To fulfil diverse user needs it becomes more challenging to develop fast and efficient multimodal VIR system as the traditional single feature or uni-modal based VIR system are lopsided. Better mechanism for fusing the multiple features for hash generation and learning are to be determined as assimilation of feature fusion concept can lessen the effect of well known Semantic gap.

7.5 Open evaluation program

Differences in technical capacities and data availability enlarge the VIR research gap between academics and industry based real application. A large number of researchers in academics bound to available resources and it is difficult to achieve industry based real application solution for them. It is necessary to organize open evaluation program to bridge this gap. The most felicitous part of organizing the open program is that they provide a common platform to industry and academic researchers to exchange more practical solutions. Further they jointly look into the key difficulties in different real time scenarios to develop application-independent methods.

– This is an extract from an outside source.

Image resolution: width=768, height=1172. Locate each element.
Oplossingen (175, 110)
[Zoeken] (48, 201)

The complete report of datasets, evaluation results, and the list of participants can be reviewed from the annual evaluation reports and websites of the challenges discussed above.

8 Conclusion

In this paper, we restrict ourselves to images and leave text and video indexing as a distinct topic. We propose to review two categories of indexing techniques developed for nearest neighbor search: (1) Hash based Indexing, and (2) Non-Hash based Indexing. These two categories contribute in many nearest neighbor search and similarity search techniques to provide efficient search capabilities. Further, the different methods of hash based and non-hash based indexing are categorized with brief details of the methodology employed including their pros and cons. Evaluation results are presented on various datasets for Hash-based techniques. A large number of potentially productive application areas and some relevant research domains, such as soft computing, clustering, ranking and deep learning have also been overviewed. We have summarized the open issues and future challenges. Our survey paper offers a number of practical guidelines to the readers:

  1. 1.

    It demonstrates the way to handle and process different types of queries.

  2. 2.

    The paper examines factors viz. query formation, image descriptors, type of hash function, code balancing, similarity measurement and code optimization can demonstrate the performance of hash based indexing techniques. The affect of above mentioned factors has been measured among standard 34 hash based approaches to derive the MAP and NDCG value.

  3. 3.

    Different types of low-level image representation and feature extraction criteria can coexist and be compared. (Multimodal hashing/Deep hashing methods).

  4. 4.

    There is an urgent need of large, annotated, easily available, and benchmarked multimodal dataset to train, test and evaluate multimodal algorithms.

  5. 5.

    There is a need.

    1. i.

      to utilize labeled and unlabeled data samples jointly for a better active learning.

    2. ii.

      of better mechanism for fusing the multiple features for hash generation and learning as assimilation of feature fusion concept can lessen the effect of well known Semantic gap.